» **Requirements**: Retype the records verbatim, starting at the line that contains "How do I perform: Click" and ending at the end of the records. Omit the pictures.

» **Raw data**:
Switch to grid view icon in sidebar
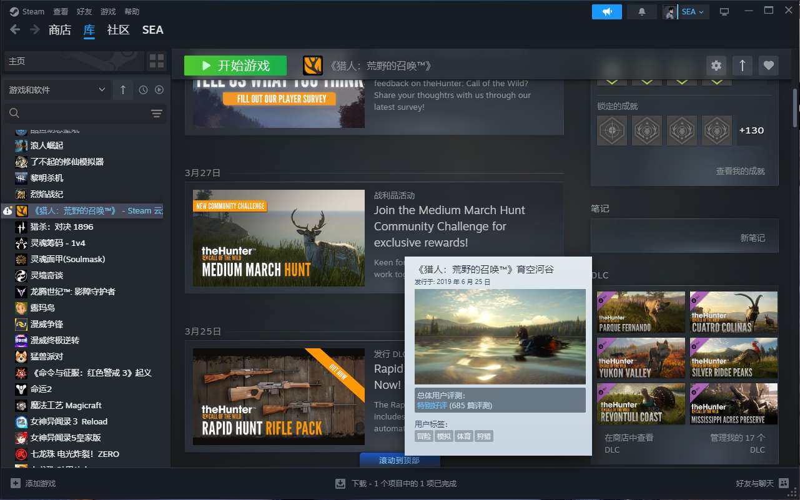Image resolution: width=800 pixels, height=500 pixels. pyautogui.click(x=156, y=61)
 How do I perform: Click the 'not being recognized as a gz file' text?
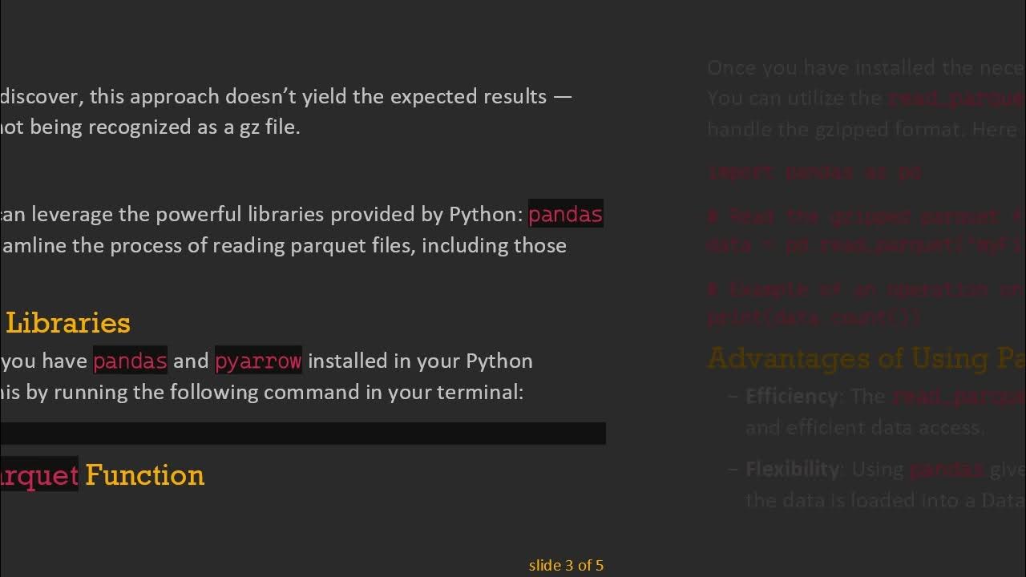click(151, 127)
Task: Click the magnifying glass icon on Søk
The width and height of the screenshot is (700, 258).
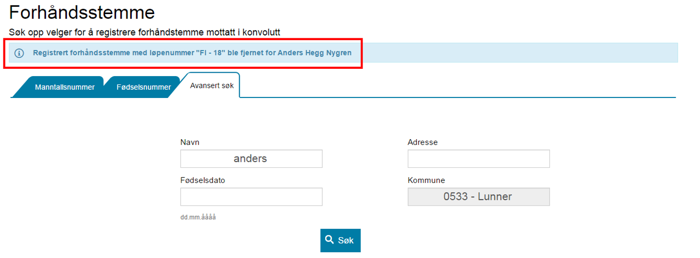Action: (330, 240)
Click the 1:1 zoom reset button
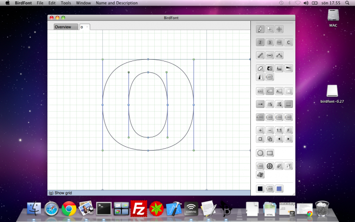This screenshot has width=355, height=222. click(279, 130)
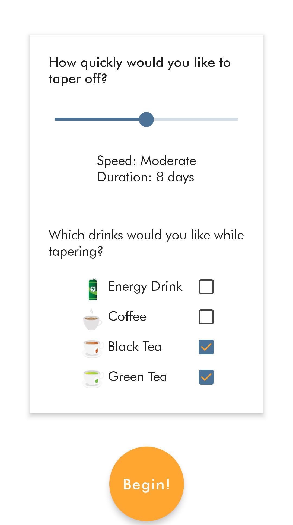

» **Response to this task**:
 How do I perform: Click the 'not being recognized as a gz file' text?
click(151, 127)
Task: Click the magnifying glass icon on Søk
The width and height of the screenshot is (700, 258).
Action: (330, 240)
Click the 1:1 zoom reset button
This screenshot has width=355, height=222. click(279, 130)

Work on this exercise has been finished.